Sampling Data Using Information Analyzer

Two years back in a post in Information Analyzer, I wrote: “Data quality specialists use InfoSphere Information Analyzer to scan samples and full volumes of data to determine their quality and structure.” In this blog I wish to explore a little bit more on Sampling of data.

Need for Data Sampling:
While cooking rice, one does not check all the grains to confirm that the rice is properly cooked or not. One takes a sample and based on the sample decides whether the rice is cooked or not. Often, same is the case with Data. In situation of very large volumes, analyzing full volume is risky. It may take very long time to process with high chances of failing due to resource constraints, competing processes, other external factors.

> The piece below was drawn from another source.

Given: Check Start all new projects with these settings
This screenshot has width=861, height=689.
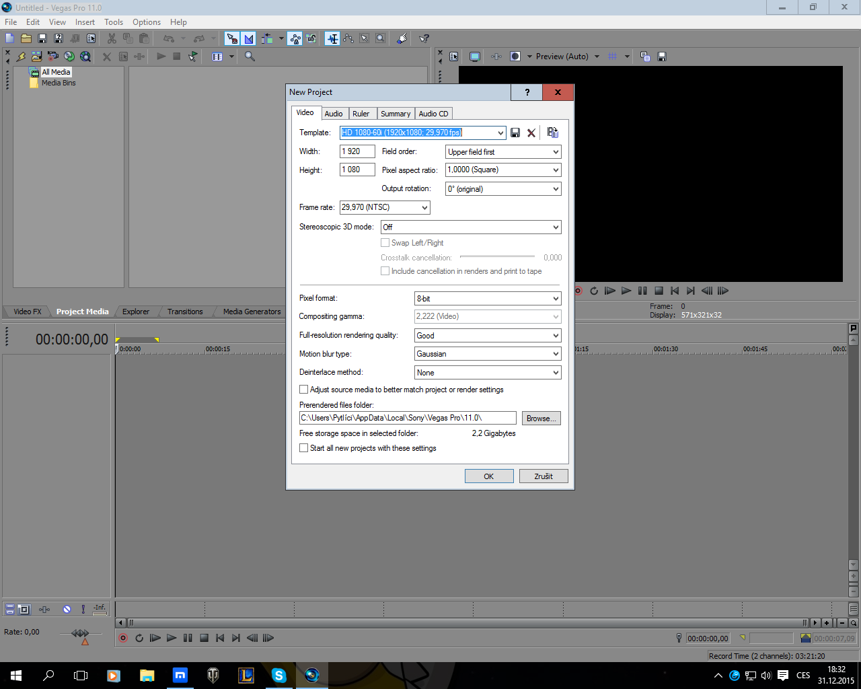Looking at the screenshot, I should point(304,448).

To handle such cases, IA provides data sampling (random, sequential and Nth). At a fraction of the cost a lot of useful information can be generated:
– Is the column unique?
– Are there nulls?
– What are the high frequency values?
– What are the high frequency patterns?
– Are there many outliers?

Here is the example of the Analysis of data (pattern of Address Line 2 in input address) with full load of 2.5 million records and with a 1% sample of 20K records and we can see how analysis result for the full load and the sample data are pretty close.

Address Line Two - Format Pattern Comparison
Address Line Two – Format Pattern Comparison

Note: Sampling from the IA perspective may still incur a full table scan on the source system. All rows may still be read and sent to IA whereby IA only chooses to analyze every 100th record or randomly ignores all but 10% of the records depending on which sampling options you selected.

Challenges in Sampling

  • A challenge in sampling is that it identifies the high frequency blocks of values or patterns and will miss most of the low frequency values or patterns. But knowledge of the big, frequent value blocks can help develop strategies for analyzing the rest of the data, at a reduced cost.
  • Another challenge is Sampling assumes that the data is uniform and bad data patterns are uniformly distributed across all sources of data or time periods. If there is reason to believe that this is not the case, then the best practice is to split the data. Using Virtual Table or database views, you can analyze each segment separately (with or without sampling) compare results and enhance your data knowledge. These segments can be created by hypothesis factor of where we feel there could be error patterns (for example application, data channel, period, time of day).